In December 2017, the Trump Administration Department of the Interior turned a century of precedent on its head when it adopted Solicitor’s Opinion M- 37050 which advised no longer applying the protections of the MBTA to incidental take18. In doing so, the Trump Administration not only turned its back on a century of avian conservation effort, but reversed another Solicitor’s Opinion written just eleven months earlier, in January 2017 which upheld a century of interpretation that the MBTA does in fact apply to incidental take. In January 2017, the DOI Solicitor wrote:

I explain in detail below the basis for FWS’ s interpretation of the MBT A, analyzing in turn the text and legislative history of the MBTA, the four treaties underlying the statute, the past agency practice of the FWS in implementing the law, and the relevant case law. In sum, the MBTA’s broad prohibition on taking and killing migratory birds by any means and in any manner includes incidental taking and killing. Moreover, the prohibitions of the MBTA, as informed by the underlying treaties, are not limited to hunting, poaching, or any particular factual context; rather, they extend generally to unauthorized take or killing of migratory birds, including take that is incidental to industrial or commercial activities. The MBTA imposes strict liability (with narrow exceptions) for misdemeanor violations resulting from unauthorized take, incidental or otherwise.
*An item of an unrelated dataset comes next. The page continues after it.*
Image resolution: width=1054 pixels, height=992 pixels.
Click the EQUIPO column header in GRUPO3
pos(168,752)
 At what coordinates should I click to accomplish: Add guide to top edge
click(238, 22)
Therefore, the government need not show that a defendant willfully or intentionally took or killed birds to prove a violation of the MBT A. Liability under the MBTA is bounded by limits of proximate causation, however, and applies to “direct” take where there is a close causal connection between an action and its effect of taking migratory birds.19

The Trump Administration now seeks to codify an erroneous, irresponsible and ecologically devastating opinion into a rule that flagrantly undermines the international treaties which provide the foundation for the MBTA, reverses more than 100 years of avian conservation effort, and which will propel already imperiled avian species closer to extinction.
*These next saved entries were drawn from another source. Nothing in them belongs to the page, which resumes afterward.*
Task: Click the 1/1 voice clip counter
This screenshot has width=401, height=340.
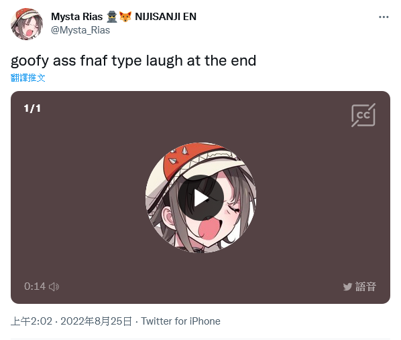Action: [32, 108]
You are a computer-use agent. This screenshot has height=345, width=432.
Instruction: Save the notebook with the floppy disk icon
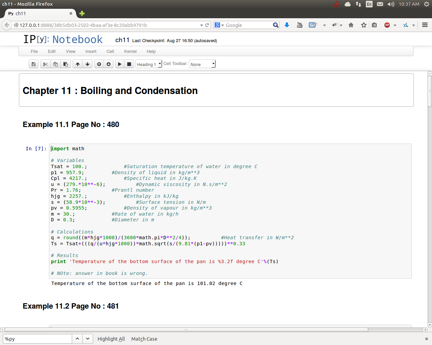click(33, 64)
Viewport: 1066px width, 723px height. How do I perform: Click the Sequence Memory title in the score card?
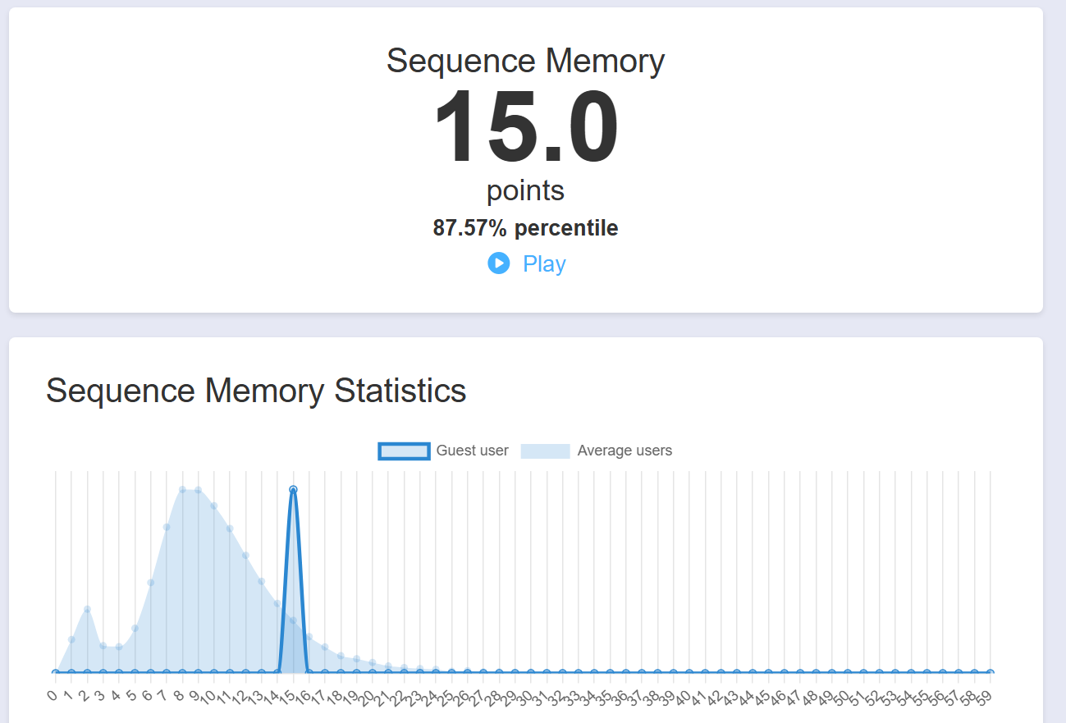(525, 62)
The Proposed Rule and accompanying EIS should be abandoned

Audubon Chapters in Oregon urge the USFWS in the strongest possible terms to abandon the proposed rule and accompanying EIS. This rule represents a fundamental abdication of the US Fish and Wildlife Service’s mission to protect native wild birds. There is simply no question that the US Fish and Wildlife Service’s history of interpretation (until 2017) of the MBTA as applying to incidental take has been the bulwark protecting tens of millions of birds from unnecessary deaths. The proposed rule would allow industries that have reformed their bird killing activities to immediately revert to past lethal practices and cripple efforts to proactively address emerging incidental threats. It is deeply troubling to already see the USFWS already signaling to industrial and commercial interests that there will be no accountability when their activities result in incidental take.20

1.     North American Birds are deeply imperiled

The proposed rule comes at a time when research clearly demonstrates that North American bird populations are already facing dire circumstances. In September, 2019, the Cornell Lab of Ornithology published a report entitled “Decline of North American Avifauna21 in Science reporting a decline of nearly 3 billion breeding birds North America across every North American biome since 1970. This represents a nearly 30% decline in bird populations over the past five decades. The report used a variety of standardized long-term data sets to estimate population changes in 529 North American bird species as well as weather radar (NEXRAD) to estimate changes in biomass of night migrating birds in order to arrive at this estimate. The researchers found that 57% of the species reviewed are experiencing long- term declines, including not just species that are considered imperiled, but also many avian species that are still considered common.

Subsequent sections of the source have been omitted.